- Job
Convert each line of the material below into a row of a Markdown table with the columns "Row" and "Line", numbering the rows in order and omitting blank lines.

- Provided material
-=-=-
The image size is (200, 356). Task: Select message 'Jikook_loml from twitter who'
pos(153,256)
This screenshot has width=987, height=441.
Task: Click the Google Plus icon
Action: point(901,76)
-=-=-
- Solution to this problem
| Row | Line |
|---|---|
| 1 | The image size is (200, 356). Task: Select message 'Jikook_loml from twitter who' |
| 2 | pos(153,256) |
| 3 | This screenshot has width=987, height=441. |
| 4 | Task: Click the Google Plus icon |
| 5 | Action: point(901,76) |